1 post tagged “cost-to-value”
Yesterday's Linden blog entry over foreign transaction fees seems to have generated a bit of bruhaha, too. Most of the comments seem to be variations on a theme: why does a US company use a UK bank to process its electronic transactions? My initial take on this was to relegate it to the realm of trivialities. Aside from my bank flagging a couple of L$ purchases as possible fraud until I contacted them (they apparently paid Linden, but wanted verification from me), this is not something that even came close to pinging on my radar. I'm more concerned with other issues, such as the problems of voice chat in conjunction with streaming media in a client application that already seems to think that it rules the roost.
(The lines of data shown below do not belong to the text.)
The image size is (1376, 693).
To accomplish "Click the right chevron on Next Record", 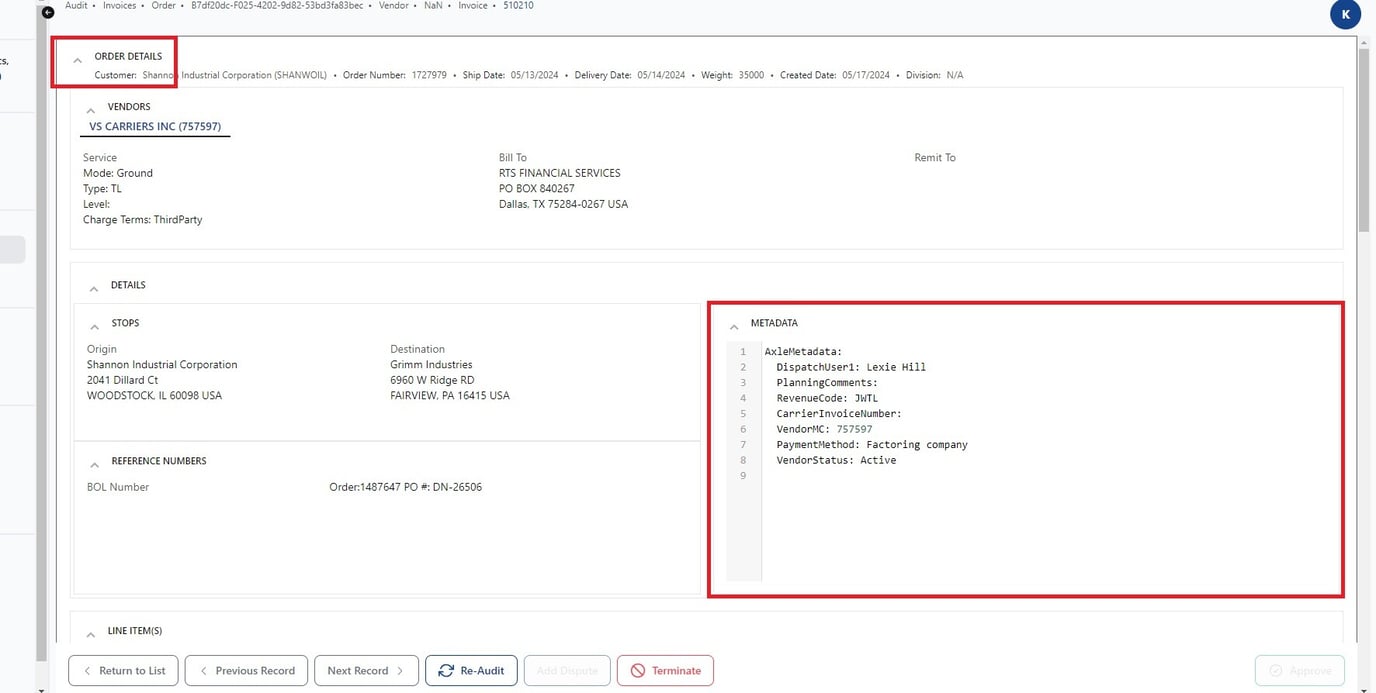I will tap(398, 670).
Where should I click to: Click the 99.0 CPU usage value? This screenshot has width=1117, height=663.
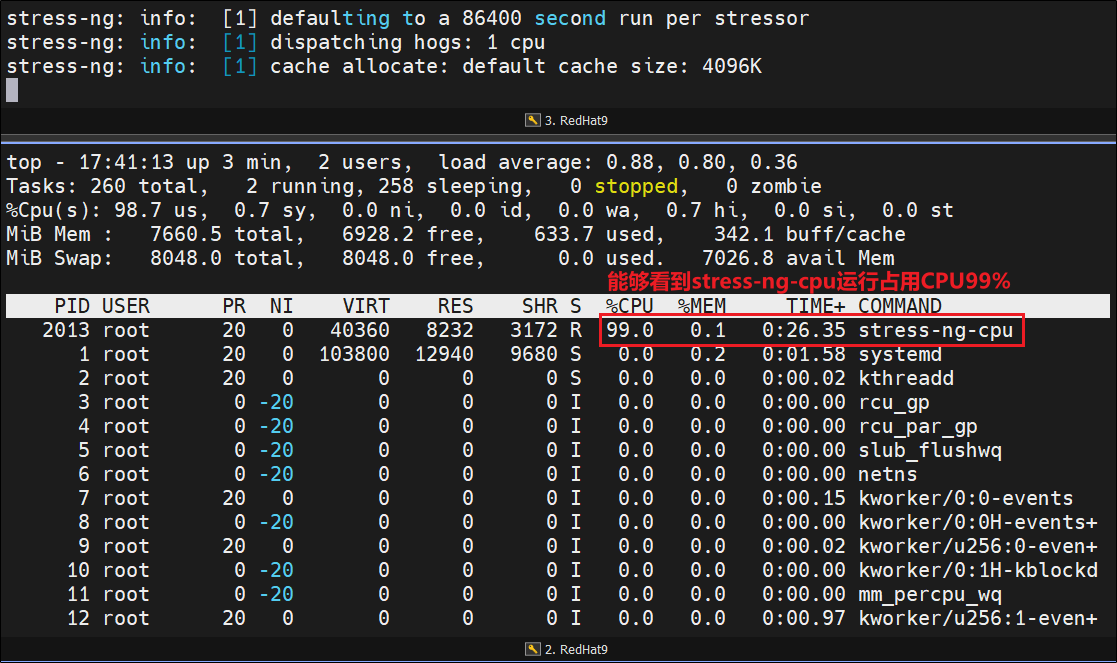[630, 330]
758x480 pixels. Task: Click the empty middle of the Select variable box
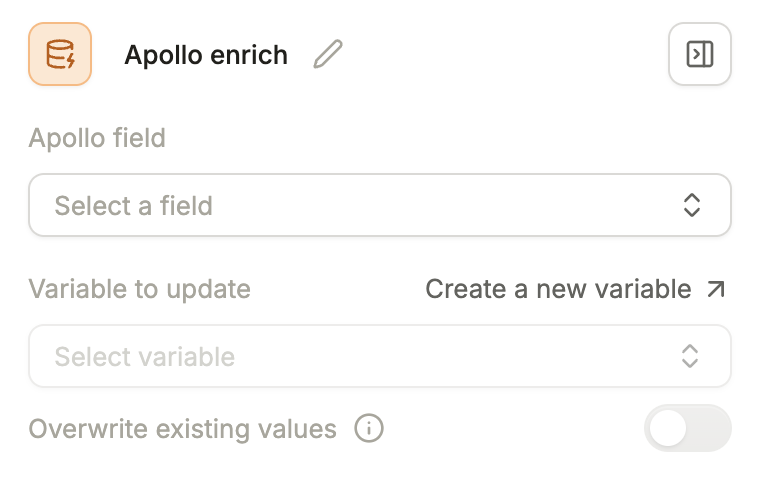pyautogui.click(x=450, y=356)
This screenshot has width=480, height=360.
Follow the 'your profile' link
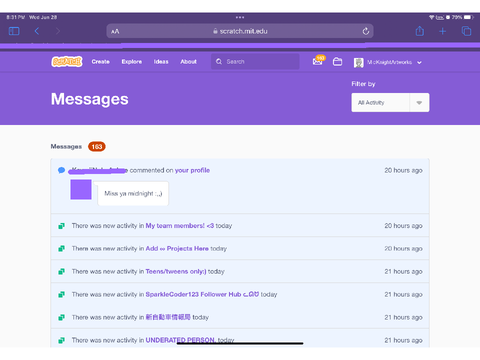(x=192, y=170)
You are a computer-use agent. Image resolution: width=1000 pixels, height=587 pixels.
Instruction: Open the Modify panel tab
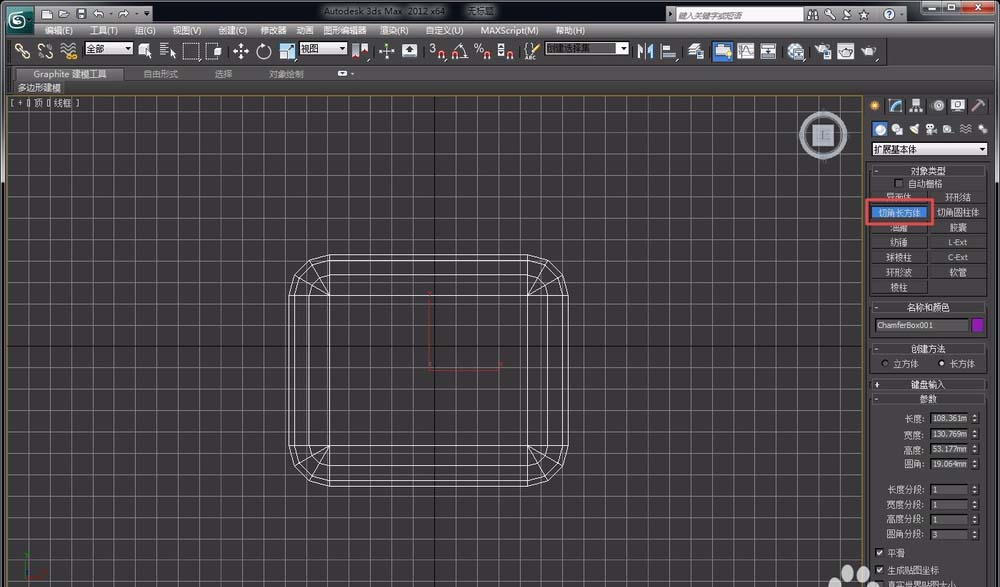pos(897,105)
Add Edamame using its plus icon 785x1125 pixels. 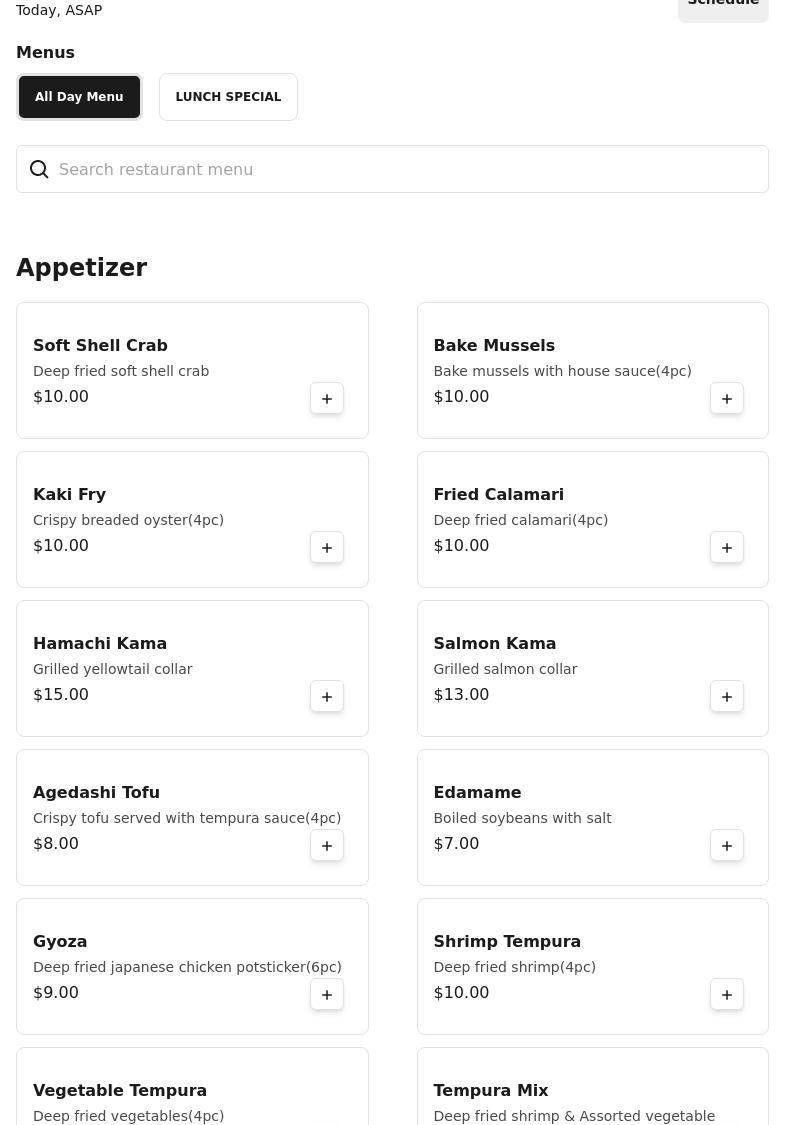point(727,845)
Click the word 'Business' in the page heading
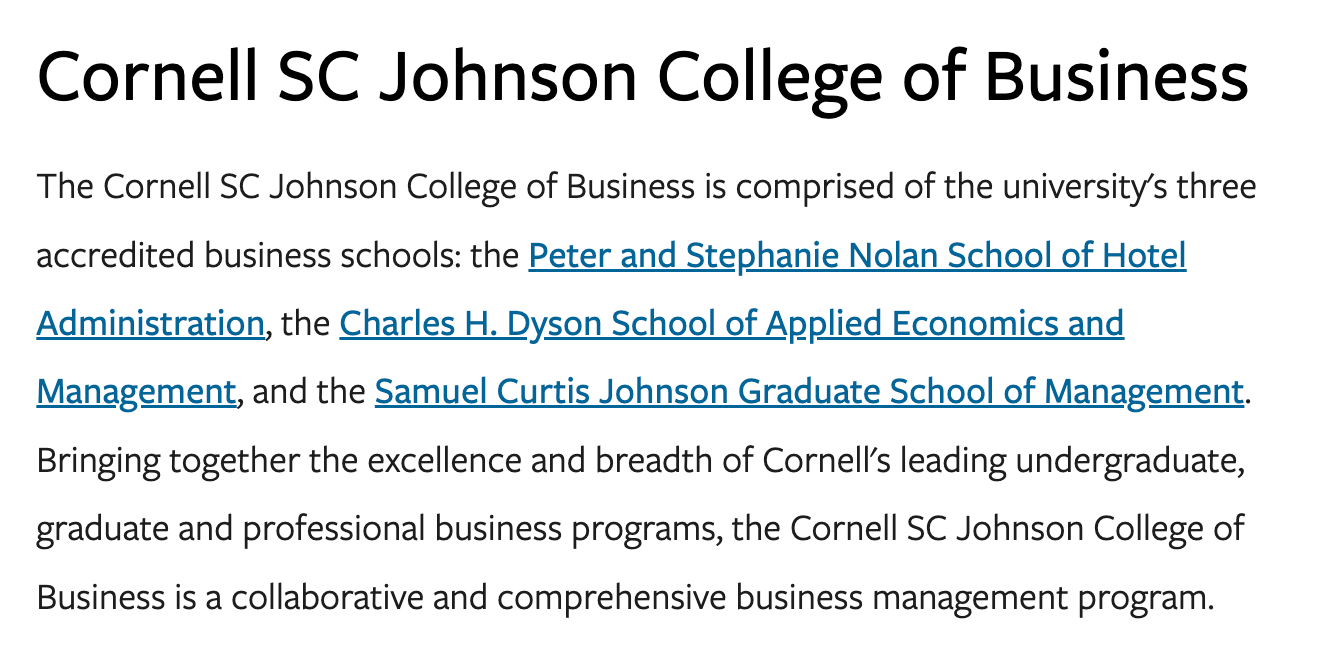The width and height of the screenshot is (1328, 648). [1116, 77]
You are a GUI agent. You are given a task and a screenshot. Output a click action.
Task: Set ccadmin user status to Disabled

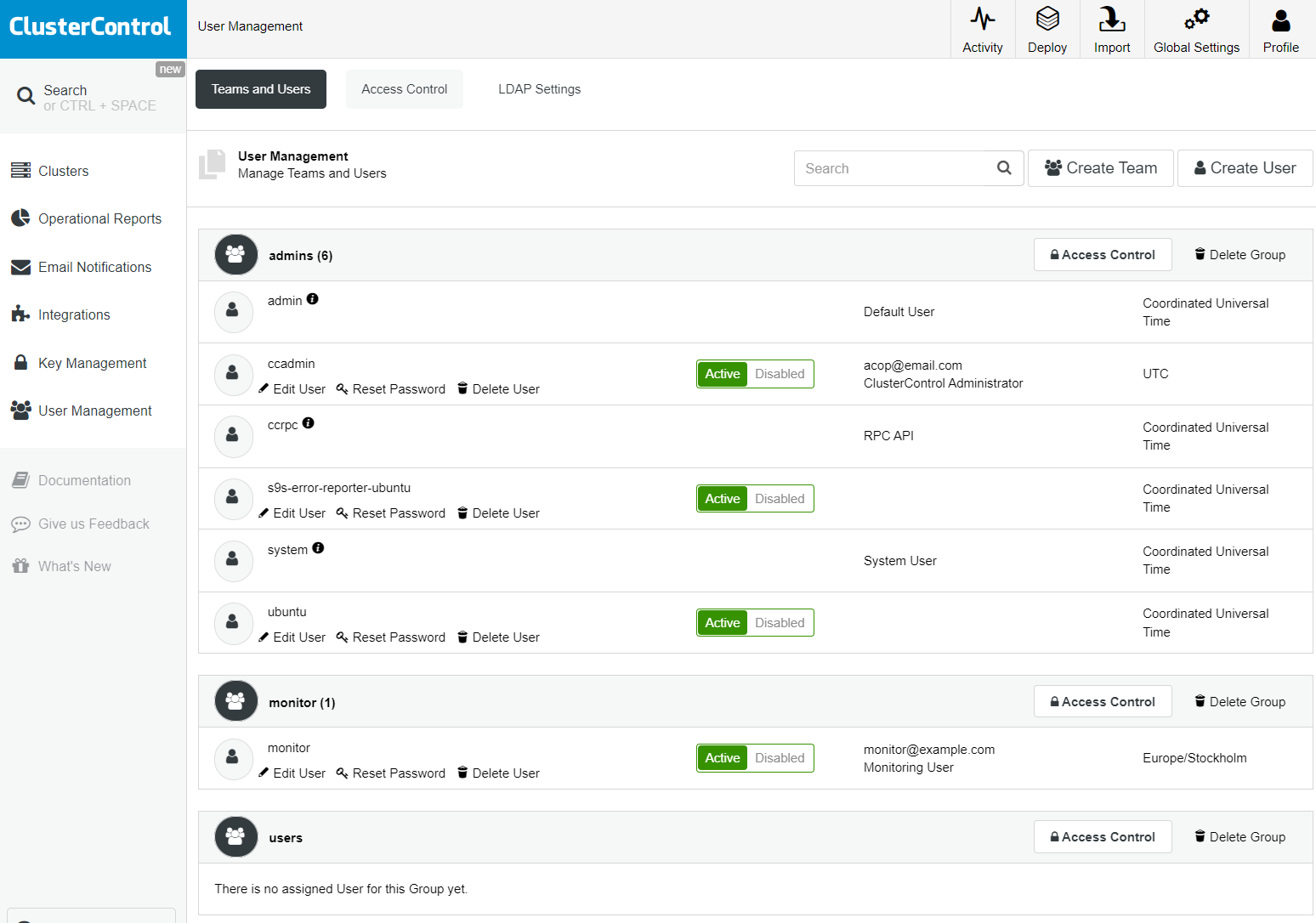(x=779, y=374)
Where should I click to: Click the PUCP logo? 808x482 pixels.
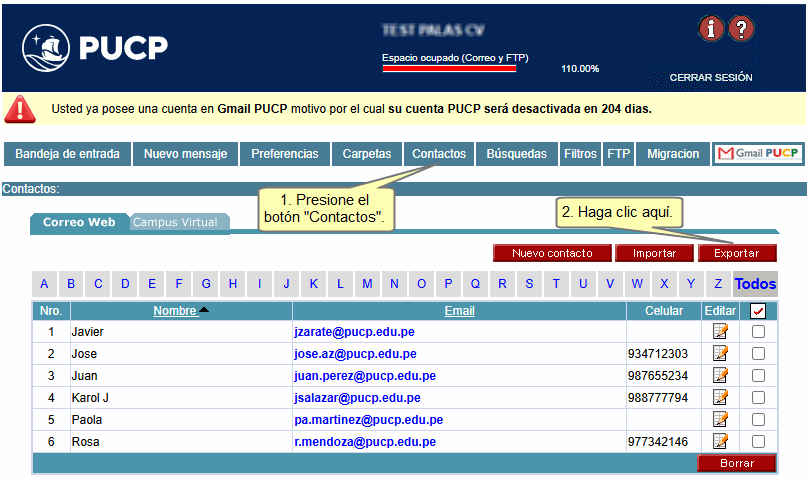[x=95, y=46]
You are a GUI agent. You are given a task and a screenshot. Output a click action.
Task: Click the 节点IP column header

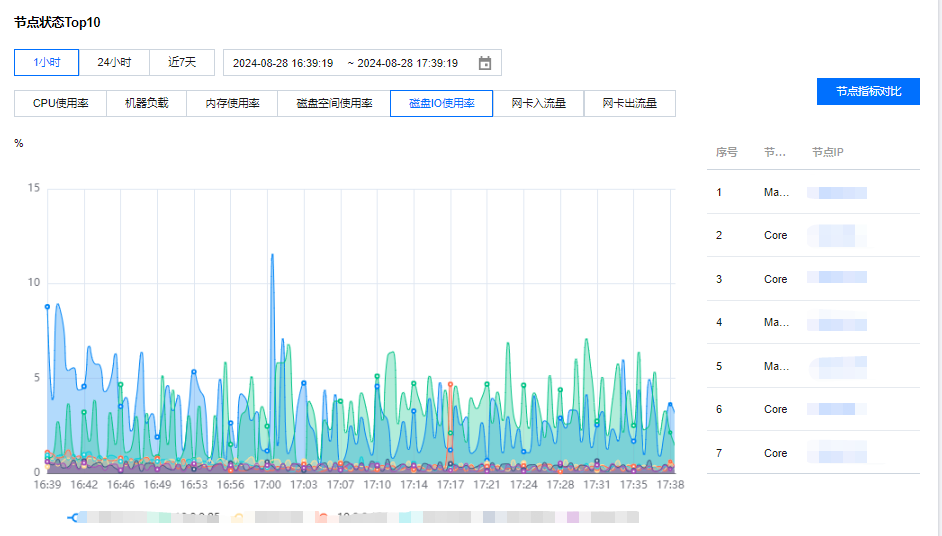coord(828,152)
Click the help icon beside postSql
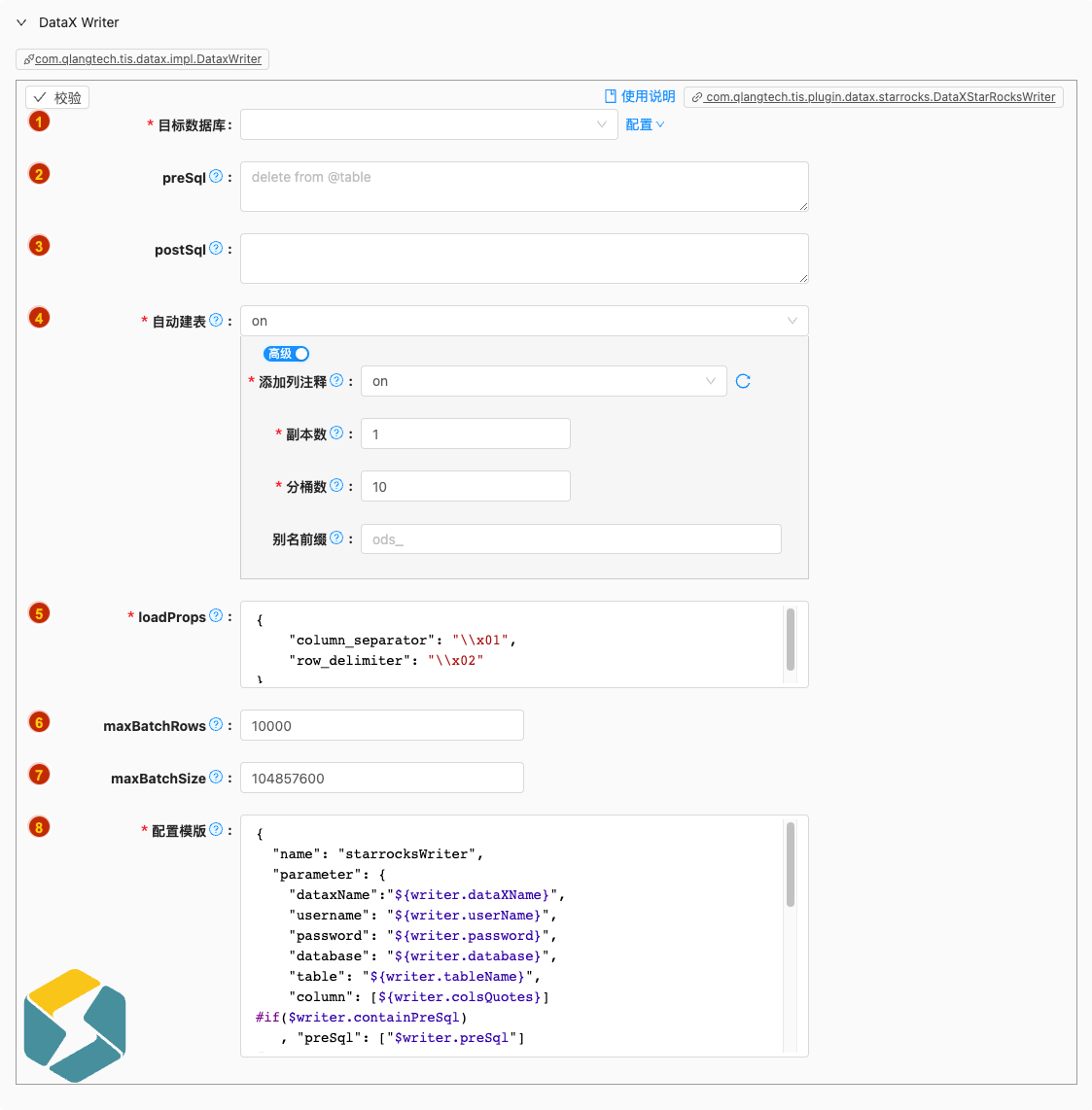1092x1110 pixels. click(x=216, y=249)
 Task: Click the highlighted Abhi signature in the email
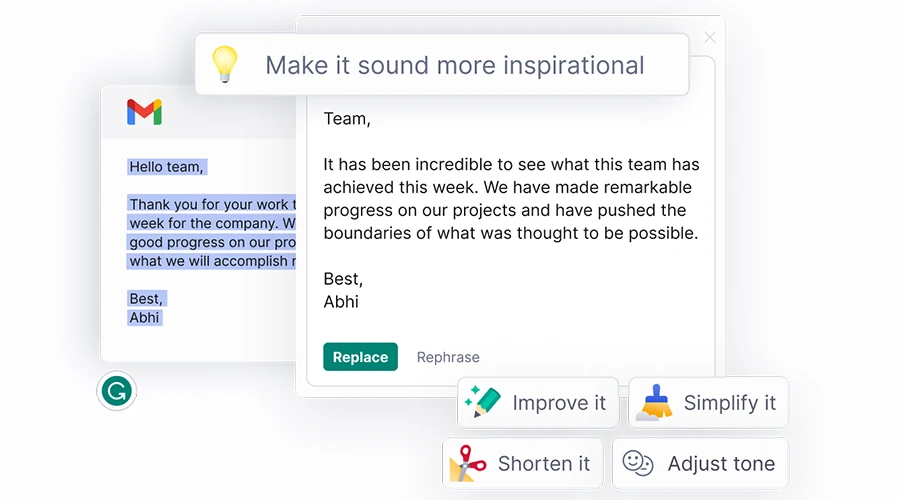(x=145, y=317)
Talk about bandwidth hogging.... Oh, and don't get me started on the fact that this is going to come as a forced update rather than an optional plug-in.
I'm generally the kind of guy that likes to call a spade a spade, so here it is for what it's worth. Folks, Linden Labs is a business. The objective of any business is to maximize profits for the stockholders. In Linden's case, it is a privately held company (its stock is not traded on public exchanges), but the stockholders still expect a return on their investment. There are basically two components of profit: revenues and expenses. You want the greatest possible profit? Then maximize your revenues and minimize your expenses.
There is only so much a company can do to maximize revenues. Leaving aside shadier enterprises where it's a case of your money or your kneecaps, a company must entice potential customers into parting with their hard-earned lucre. The enticement is always a cost-to-value judgment on the part of the customer, so there is a limit to what a company can charge its customers before they decide that the value they are receiving does not equal or exceed the cost of obtaining it. In the case of LInden Labs, consider how many of their customers they would retain if they did not offer freebie accounts or significantly raised the fees for land owners. That leaves minimizing expenses.
In today's financial environment, a large chunk of financial transactions are processed electronically. Banking institutions are also businesses and they do not do this out of charity; they expect to make money off it. So electronic transactions are accompanied by fees. My bank, for example, charges me a monthly fee to use ATMs. This is in lieu of a per-transaction fee as is the case with other banks. It's not much (a couple or three dollars per month), but that couple or three dollars multiplied by many thousands of customers translates into some serious money. Credit card transactions are also accompanied by fees, but those fees are almost always charged to the merchant. You can still see this in action at those gas stations that offer a lower price to customers who pay cash. The merchant is passing along the cost of the credit card processing fee to the customers who generate the fee.
It has been a few years since I've had to deal with these fees, but American Express used to charge about 4% (and took forever and a day to send the remaining 96%), Discover was about 6%, and I forget what Diners Club/Carte Blanche charged (or whether they are even still around). Visa and Mastercard were handled in much the same way, but the fee was assessed by the merchant's bank on a monthly rather than on a per-batch basis. Now consider a merchant whose business relies almost exclusively on electronic transactions. If a bank comes to you and says that they will knock a half percent (or whatever) off of the processing fees for electronic transactions if you'll give them your business, you'd probably jump at the chance to cut that expense provided the there was no significant difference in any other area. After all, that's a half-percent more going into your pocket. On a single $5 transaction, it's not much, but if your electronic transactions run into the millions of dollars, that's some serious money (OK, it's chump change for the Lord Reverend Gates, but for the rest of us ...).
Linden's statement that they have no control over the fees that your bank charges is absolutely correct. I'm a bit disappointed that it took an off-shore company to come up with the testicular fortitude to make the offer, but I can't fault Linden for taking reasonable steps to reduce the cost of doing business. But any additional fees are an issue between you and your bank. If that significantly impacts the cost-to-value ratio from your perspective, you're welcome to use a different method of payment that doesn't incur the transaction fee.
Disclaimer: I'm not one of Linden's stockholders, I don't work for Linden and I don't know that the foregoing is actually the case. It's reasonable conjecture based upon a single premise: if you want to know why a business does something, follow the money. Linden Labs is a business, after all.